Cohen renewed his Broadway plans in 1976, as quoted by syndicated columnist Jack O'Brian: "I do think that to succeed today, a comedy revue requires a larger-than-life comic. That is why I have engaged Jerry Lewis to star in the new production of Hellzapoppin, which I'm preparing for the coming season." Cohen had been impressed by Lynn Redgrave in the TV revival, and signed her to appear opposite Lewis. The Broadway debut was scheduled for Sunday night, February 13, 1977. NBC-TV had committed $1,000,000 to Cohen for broadcasting the show's first act on national television. This was to be a TV first: live coverage of a Broadway opening night.

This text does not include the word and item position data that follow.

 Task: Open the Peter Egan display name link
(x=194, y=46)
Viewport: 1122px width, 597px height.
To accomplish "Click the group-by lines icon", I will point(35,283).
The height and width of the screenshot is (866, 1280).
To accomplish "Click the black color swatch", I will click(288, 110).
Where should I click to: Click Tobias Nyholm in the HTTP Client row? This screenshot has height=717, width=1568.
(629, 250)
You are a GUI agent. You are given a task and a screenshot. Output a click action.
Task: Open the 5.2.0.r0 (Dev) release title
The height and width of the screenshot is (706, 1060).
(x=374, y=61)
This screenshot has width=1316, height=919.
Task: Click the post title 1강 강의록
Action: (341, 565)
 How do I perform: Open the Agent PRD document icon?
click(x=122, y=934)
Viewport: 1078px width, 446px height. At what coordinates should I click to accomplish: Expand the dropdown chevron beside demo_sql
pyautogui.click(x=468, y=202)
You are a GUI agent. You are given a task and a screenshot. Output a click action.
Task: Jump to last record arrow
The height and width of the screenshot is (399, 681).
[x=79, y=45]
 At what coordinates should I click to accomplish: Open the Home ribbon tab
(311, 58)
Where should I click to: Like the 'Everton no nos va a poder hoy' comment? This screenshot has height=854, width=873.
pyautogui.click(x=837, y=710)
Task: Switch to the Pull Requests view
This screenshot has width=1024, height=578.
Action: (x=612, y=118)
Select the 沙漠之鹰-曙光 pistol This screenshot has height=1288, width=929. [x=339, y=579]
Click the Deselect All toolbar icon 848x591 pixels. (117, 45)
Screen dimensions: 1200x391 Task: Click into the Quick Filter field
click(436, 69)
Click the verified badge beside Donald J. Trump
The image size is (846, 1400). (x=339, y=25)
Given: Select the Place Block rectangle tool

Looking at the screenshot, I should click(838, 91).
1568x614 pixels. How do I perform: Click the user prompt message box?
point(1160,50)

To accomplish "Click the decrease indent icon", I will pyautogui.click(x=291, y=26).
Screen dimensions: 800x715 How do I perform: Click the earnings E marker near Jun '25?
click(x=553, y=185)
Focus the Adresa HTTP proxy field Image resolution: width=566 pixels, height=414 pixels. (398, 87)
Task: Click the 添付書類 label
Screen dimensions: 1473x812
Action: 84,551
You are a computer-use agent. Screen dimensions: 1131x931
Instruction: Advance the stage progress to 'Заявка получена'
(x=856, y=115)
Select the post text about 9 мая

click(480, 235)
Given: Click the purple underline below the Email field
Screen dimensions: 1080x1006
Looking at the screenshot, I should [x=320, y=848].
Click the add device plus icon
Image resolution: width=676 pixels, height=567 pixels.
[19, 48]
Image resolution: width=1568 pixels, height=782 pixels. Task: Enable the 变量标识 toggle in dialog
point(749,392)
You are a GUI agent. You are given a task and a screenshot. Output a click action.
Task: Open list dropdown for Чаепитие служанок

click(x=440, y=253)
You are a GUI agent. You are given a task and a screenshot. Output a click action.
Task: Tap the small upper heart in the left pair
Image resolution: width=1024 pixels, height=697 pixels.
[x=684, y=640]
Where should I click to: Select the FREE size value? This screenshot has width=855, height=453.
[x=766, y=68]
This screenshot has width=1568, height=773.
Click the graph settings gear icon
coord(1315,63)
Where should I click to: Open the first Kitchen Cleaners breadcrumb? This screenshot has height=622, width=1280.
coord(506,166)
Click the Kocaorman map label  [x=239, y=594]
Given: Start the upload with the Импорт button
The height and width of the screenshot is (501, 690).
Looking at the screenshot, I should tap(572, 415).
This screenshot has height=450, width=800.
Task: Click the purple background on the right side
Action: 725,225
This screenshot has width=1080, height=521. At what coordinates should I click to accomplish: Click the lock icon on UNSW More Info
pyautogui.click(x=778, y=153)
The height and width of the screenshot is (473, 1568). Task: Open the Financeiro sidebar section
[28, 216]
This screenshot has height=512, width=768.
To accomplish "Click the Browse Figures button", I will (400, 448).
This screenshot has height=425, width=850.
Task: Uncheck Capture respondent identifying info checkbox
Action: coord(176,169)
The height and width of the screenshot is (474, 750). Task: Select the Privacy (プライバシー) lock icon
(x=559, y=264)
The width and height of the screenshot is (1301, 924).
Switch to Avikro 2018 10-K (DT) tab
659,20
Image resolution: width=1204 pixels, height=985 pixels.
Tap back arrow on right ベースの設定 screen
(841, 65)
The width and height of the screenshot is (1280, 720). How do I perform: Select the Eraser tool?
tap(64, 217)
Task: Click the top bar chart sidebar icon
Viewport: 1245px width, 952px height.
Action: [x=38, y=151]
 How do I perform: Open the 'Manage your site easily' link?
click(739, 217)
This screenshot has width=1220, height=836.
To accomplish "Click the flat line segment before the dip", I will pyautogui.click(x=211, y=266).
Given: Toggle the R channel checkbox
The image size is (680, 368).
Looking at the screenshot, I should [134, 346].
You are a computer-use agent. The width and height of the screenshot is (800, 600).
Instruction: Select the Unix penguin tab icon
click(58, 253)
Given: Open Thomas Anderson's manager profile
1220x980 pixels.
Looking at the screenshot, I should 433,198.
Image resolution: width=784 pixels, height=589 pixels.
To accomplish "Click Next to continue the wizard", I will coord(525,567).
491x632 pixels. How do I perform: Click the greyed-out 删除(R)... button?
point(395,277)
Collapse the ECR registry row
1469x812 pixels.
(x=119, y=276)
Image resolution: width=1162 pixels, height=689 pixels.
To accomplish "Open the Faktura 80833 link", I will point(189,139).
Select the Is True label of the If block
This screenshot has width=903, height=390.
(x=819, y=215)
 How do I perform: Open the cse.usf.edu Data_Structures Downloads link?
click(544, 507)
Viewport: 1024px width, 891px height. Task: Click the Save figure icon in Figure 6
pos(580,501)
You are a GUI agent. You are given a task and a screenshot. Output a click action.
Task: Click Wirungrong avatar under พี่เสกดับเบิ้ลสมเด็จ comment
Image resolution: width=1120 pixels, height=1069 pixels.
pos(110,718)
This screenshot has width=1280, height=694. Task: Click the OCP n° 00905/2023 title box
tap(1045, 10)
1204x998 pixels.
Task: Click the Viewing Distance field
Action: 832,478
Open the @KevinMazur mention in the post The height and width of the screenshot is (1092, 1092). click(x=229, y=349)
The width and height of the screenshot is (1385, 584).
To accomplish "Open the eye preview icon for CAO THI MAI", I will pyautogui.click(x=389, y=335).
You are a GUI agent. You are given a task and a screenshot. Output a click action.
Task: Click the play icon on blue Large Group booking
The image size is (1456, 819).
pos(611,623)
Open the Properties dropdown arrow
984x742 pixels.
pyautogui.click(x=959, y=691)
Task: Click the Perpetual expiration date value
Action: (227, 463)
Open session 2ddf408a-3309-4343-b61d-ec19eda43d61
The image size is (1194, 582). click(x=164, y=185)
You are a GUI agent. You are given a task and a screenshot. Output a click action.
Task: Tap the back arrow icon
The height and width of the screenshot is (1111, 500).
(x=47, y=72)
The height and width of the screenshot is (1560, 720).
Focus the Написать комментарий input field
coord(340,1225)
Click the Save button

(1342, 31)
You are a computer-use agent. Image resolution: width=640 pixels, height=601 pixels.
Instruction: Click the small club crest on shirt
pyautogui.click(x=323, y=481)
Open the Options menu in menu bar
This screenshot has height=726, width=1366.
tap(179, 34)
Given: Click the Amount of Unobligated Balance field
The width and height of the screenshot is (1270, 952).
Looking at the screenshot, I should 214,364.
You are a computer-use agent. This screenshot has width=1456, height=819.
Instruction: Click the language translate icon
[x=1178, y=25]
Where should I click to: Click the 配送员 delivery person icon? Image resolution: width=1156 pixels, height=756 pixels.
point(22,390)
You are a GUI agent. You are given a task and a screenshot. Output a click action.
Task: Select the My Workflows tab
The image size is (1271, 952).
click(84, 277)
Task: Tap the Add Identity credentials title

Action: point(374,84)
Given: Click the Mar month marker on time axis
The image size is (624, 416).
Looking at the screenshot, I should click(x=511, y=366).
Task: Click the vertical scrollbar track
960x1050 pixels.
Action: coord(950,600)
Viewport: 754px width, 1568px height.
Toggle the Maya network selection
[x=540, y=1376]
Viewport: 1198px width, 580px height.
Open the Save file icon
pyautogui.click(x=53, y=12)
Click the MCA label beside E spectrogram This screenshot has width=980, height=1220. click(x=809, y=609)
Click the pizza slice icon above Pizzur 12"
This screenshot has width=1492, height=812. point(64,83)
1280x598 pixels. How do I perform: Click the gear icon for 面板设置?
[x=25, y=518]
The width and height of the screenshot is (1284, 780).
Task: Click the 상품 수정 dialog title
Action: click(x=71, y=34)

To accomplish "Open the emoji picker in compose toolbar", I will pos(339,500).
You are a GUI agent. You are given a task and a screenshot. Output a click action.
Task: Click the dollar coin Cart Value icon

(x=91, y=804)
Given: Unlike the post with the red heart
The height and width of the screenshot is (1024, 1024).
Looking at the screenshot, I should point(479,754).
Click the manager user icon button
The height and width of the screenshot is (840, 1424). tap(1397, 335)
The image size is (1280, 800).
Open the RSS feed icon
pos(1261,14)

Out-of-town tryouts were staged in Washington, DC, Baltimore, and Boston to excellent business but mixed reviews. Things were just as chaotic backstage, as comedy star Lewis dominated the production and had serious arguments with producer Cohen, co-star Redgrave, and writer-adaptor Abe Burrows. "Lewis and Miss Redgrave had been having a much publicized feud," according to an account in the Pittsburgh Press. "He would neither rehearse nor perform any songs with her, reports said." The frantic activity extended to several sudden cast changes during the Boston run, including dancer Tommy Tune being called in on Saturday, January 15 to debut in a specialty act on the following Monday. The next day (Tuesday, January 18), NBC executives flew to Boston to see the show, and were so upset by what they saw that they expressed grave concerns to Cohen. The following day, Cohen abruptly closed the show and canceled both the Broadway engagement and the TV spectacular, forfeiting the million-dollar payment from NBC. "It's not ready for Broadway and cannot be made so in three remaining weeks before the opening," Cohen said. Cohen's spokesman subsequently announced that the stars would be replaced: "Recasting means recasting, and that's it." As reported by columnist Dan Lewis, "Those close to the producer expressed doubt that he would recast or revive the project -- that it was indeed a dead issue." NBC replaced the scheduled Hellzapoppin opening with the 1968 movie hit 2001: A Space Odyssey.

===Film===

Olsen & Johnson starred in the screen adaptation of Hellzapoppin', produced by Universal Pictures in 1941. Although the Broadway cast was initially slated to appear in the film, no one from any of the stage productions appeared in the film except Olsen & Johnson, Catherine Johnson, and the dance ensemble Whitey's Lindy Hoppers.

Hellzapoppin was reissued to theaters in 1948 (by Realart Pictures) and released to local television stations in 1956. Universal withdrew the film in 1968 after Alexander H. Cohen bought the rights to the Olsen & Johnson show.